### Extract provided
That was one the hardest parts; asking people to repeat themselves and feeling like it was burdensome to talk with.

I think that most of my family and friends didn’t really know what to do when I started my hearing loss journey. It surprised them as much as it did me. With the other health issues that came along with it, and the lack of specialized care in my community, no one really knew what to do.

Getting a Cochlear Implant

I had to travel from Alaska to Seattle to have my surgery, and my friends and family were so supportive and encouraging. My husband took off work during the busy fishing season, my in-laws took care of me and my husband while we were in Seattle, my friend’s daughter came to the hospital and stayed all day even though I told her she did not have to take off work to do so, and my son and his girlfriend came for my surgery.

After my surgery people were excited. They could see how much my implants were helping me to hear again, and they were thrilled for me. I also think they are in just as much awe over the technology—”miracle”—as I was. Most people don’t know about cochlear implants and they are interested to know about them and how they work.

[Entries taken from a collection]
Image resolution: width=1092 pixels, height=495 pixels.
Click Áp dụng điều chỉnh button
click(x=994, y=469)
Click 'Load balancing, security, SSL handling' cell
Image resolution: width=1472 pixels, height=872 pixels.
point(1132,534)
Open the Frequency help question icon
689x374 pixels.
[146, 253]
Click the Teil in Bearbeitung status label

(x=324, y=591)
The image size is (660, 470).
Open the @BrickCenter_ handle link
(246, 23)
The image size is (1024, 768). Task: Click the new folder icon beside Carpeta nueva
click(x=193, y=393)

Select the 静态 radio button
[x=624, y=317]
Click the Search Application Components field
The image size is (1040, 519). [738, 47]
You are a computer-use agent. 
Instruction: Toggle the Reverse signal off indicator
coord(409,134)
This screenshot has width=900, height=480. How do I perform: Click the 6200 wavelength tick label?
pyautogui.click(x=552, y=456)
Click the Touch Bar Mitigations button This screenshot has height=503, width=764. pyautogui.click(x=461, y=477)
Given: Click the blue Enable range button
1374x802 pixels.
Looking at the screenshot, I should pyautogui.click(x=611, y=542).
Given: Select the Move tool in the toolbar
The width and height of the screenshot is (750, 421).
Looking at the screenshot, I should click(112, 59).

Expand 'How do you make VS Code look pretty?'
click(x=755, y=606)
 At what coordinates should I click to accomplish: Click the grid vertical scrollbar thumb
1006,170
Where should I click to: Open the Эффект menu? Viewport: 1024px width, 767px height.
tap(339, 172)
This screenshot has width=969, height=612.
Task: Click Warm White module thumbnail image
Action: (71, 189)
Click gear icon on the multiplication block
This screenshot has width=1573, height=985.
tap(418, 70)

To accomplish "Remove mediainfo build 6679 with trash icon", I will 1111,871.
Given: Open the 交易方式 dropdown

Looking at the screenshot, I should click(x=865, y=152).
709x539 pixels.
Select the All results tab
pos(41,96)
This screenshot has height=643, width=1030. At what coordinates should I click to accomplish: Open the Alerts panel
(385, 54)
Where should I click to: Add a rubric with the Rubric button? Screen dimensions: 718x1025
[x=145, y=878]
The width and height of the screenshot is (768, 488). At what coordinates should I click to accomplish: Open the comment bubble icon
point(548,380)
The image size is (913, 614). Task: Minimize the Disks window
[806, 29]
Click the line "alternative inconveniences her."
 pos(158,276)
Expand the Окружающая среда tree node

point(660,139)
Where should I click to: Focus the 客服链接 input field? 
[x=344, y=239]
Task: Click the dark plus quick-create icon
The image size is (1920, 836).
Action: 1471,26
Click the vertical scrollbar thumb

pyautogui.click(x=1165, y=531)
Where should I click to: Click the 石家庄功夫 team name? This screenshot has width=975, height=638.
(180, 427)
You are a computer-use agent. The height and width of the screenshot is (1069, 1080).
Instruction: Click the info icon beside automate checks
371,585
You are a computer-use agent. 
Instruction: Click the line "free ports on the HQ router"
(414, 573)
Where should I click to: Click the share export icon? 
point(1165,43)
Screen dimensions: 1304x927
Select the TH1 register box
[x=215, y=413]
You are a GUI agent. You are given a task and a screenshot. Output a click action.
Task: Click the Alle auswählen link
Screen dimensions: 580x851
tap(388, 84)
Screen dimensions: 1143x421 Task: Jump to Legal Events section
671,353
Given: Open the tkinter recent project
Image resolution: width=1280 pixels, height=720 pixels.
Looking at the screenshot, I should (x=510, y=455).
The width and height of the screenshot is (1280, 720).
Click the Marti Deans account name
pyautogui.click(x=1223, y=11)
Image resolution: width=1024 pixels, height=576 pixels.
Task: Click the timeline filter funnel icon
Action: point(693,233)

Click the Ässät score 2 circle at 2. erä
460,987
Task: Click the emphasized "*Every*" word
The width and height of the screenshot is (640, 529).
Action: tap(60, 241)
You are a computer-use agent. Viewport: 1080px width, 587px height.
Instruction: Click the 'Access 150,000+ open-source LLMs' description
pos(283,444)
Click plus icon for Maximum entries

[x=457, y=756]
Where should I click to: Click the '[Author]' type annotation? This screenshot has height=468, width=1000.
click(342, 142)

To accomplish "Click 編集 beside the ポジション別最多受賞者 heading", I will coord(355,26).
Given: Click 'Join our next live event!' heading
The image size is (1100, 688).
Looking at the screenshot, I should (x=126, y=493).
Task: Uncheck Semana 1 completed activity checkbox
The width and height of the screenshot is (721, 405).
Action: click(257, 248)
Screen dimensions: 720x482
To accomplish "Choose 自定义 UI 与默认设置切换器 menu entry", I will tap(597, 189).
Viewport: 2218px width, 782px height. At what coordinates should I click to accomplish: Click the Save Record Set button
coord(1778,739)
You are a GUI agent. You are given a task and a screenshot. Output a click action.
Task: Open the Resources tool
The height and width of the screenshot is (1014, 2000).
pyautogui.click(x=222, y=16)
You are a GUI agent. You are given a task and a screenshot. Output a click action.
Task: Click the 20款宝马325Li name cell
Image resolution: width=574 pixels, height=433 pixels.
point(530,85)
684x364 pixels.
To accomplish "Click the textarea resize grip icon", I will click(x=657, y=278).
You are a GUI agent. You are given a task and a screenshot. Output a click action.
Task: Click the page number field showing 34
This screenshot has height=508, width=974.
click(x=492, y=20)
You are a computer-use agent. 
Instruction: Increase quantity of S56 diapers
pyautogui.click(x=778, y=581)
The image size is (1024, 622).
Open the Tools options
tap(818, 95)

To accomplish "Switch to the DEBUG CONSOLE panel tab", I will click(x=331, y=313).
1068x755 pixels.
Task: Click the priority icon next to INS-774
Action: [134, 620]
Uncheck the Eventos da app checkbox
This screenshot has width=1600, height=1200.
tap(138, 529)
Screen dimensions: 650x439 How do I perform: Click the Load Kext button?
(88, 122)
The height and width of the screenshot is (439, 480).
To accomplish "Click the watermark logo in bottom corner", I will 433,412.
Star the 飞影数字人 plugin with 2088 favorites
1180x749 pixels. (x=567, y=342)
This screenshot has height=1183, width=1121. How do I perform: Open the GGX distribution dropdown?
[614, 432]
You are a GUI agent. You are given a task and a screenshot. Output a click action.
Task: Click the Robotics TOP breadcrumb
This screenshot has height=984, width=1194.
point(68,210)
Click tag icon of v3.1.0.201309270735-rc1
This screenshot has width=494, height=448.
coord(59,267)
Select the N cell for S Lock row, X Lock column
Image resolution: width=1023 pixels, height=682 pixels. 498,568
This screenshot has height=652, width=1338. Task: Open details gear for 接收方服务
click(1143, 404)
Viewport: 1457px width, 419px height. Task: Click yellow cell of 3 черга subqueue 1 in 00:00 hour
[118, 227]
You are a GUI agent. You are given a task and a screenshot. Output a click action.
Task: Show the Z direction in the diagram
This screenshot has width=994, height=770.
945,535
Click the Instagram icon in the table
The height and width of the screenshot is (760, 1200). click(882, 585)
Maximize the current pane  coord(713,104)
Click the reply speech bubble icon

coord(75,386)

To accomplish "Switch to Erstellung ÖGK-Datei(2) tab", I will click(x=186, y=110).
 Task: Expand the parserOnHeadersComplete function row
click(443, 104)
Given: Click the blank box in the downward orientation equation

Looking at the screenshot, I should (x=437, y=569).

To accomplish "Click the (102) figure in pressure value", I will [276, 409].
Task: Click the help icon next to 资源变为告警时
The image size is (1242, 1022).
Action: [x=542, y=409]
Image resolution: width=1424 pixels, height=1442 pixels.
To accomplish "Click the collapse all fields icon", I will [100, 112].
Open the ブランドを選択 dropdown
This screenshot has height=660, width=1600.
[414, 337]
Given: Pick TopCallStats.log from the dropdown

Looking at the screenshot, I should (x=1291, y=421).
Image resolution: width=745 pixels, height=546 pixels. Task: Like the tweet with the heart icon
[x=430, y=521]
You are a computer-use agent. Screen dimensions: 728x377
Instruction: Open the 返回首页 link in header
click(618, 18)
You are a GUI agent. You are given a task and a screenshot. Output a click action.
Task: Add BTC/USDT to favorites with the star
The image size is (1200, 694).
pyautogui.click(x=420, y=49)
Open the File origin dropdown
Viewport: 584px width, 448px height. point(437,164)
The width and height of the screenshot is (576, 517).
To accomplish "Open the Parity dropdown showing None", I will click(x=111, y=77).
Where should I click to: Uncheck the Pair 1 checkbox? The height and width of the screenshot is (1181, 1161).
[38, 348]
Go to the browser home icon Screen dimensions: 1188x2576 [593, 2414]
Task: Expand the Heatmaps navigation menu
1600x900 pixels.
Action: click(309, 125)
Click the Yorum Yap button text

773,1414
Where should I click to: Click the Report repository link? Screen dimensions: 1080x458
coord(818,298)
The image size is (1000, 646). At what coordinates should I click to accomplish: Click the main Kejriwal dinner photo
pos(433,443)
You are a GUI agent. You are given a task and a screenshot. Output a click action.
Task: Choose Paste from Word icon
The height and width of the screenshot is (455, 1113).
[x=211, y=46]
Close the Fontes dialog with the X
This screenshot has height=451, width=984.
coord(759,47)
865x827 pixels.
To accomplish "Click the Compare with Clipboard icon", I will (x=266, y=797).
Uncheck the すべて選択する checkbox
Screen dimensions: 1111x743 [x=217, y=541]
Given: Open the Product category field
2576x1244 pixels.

### Assignment
Continue the account of hearing loss and getting a cochlear implant, starting right after its last sentence.

### Answer to this problem
What Friends and Family Can Do

While I was excited about the possibilities along with everyone else, I made sure to educate as many of my close friends and family as much as possible. I told them this would be a continuation of my journey, and I wasn’t suddenly going to have normal hearing when they flipped the switch. I was going to have some struggles and adjustments as my brain and ears worked out this new way of hearing. Because of this they were all pretty grounded in their expectations, I think.

I think the biggest thing I appreciate is that those closest to me know that I still need some visual cues in noisy environments or with certain voices. People I know are very, very patient with the limitations I can still have at times. They will repeat what they said, spell a word I need help understanding as they are speaking, or even write things down.

I mostly try not to let any well-intentioned, but unhelpful, things bother me. People try to do their best and they can only do what they know. So if I can give them information that will help them help me, I will. I mostly find it difficult when people insist on calling me even when I request email or text because the phone is still difficult for me. An example would be standing at the airline counter after my flight was cancelled due to weather; they keep telling me to call reservations for my new flight, and I keep telling them I don’t hear well on the phone because I am deaf and have cochlear implants, and they look at me like I am crazy because I do not “look or sound” deaf.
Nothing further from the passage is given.